### ASSIGNMENT
Could you reproduce the lines below from the one with "The height and width of the screenshot is (409, 645)." through the one with "Screen dimensions: 872x827"? Keep both ends and add nothing.

(INFORMATION SUPPLIED)

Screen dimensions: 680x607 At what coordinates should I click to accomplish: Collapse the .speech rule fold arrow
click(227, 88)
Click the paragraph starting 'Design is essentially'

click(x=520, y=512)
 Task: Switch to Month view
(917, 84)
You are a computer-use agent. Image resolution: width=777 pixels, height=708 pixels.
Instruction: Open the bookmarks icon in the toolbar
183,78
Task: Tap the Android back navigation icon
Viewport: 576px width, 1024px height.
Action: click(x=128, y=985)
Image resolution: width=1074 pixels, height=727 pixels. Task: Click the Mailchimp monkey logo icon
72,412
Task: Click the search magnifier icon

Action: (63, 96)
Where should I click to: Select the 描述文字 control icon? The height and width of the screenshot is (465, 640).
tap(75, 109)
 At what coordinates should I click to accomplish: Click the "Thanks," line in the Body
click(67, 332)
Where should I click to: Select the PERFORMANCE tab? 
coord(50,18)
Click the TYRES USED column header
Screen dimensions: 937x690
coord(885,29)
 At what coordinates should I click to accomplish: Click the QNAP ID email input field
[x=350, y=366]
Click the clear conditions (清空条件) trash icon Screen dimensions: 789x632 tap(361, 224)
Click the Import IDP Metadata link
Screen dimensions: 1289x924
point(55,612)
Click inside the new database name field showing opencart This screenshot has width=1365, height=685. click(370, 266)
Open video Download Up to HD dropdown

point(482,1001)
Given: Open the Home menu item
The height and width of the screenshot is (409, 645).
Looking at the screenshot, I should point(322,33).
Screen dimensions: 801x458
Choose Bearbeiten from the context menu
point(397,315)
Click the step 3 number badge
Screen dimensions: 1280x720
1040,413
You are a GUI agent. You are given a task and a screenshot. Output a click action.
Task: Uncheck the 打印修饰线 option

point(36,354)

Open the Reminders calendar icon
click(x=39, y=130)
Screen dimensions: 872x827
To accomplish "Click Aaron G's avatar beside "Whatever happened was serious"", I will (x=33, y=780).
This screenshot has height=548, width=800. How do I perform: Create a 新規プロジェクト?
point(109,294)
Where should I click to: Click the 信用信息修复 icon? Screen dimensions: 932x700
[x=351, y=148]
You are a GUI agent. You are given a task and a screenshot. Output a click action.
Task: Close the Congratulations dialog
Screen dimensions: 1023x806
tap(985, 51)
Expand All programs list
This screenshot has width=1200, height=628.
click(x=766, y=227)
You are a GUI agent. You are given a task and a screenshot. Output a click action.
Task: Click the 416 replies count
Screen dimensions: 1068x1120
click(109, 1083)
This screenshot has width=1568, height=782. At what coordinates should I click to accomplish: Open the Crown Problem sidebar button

(End INFORMATION SUPPLIED)

### SOLUTION BELOW
The height and width of the screenshot is (409, 645).
Looking at the screenshot, I should point(322,33).
Screen dimensions: 801x458
Choose Bearbeiten from the context menu
point(397,315)
Click the step 3 number badge
Screen dimensions: 1280x720
1040,413
You are a GUI agent. You are given a task and a screenshot. Output a click action.
Task: Uncheck the 打印修饰线 option

point(36,354)

Open the Reminders calendar icon
click(x=39, y=130)
Screen dimensions: 872x827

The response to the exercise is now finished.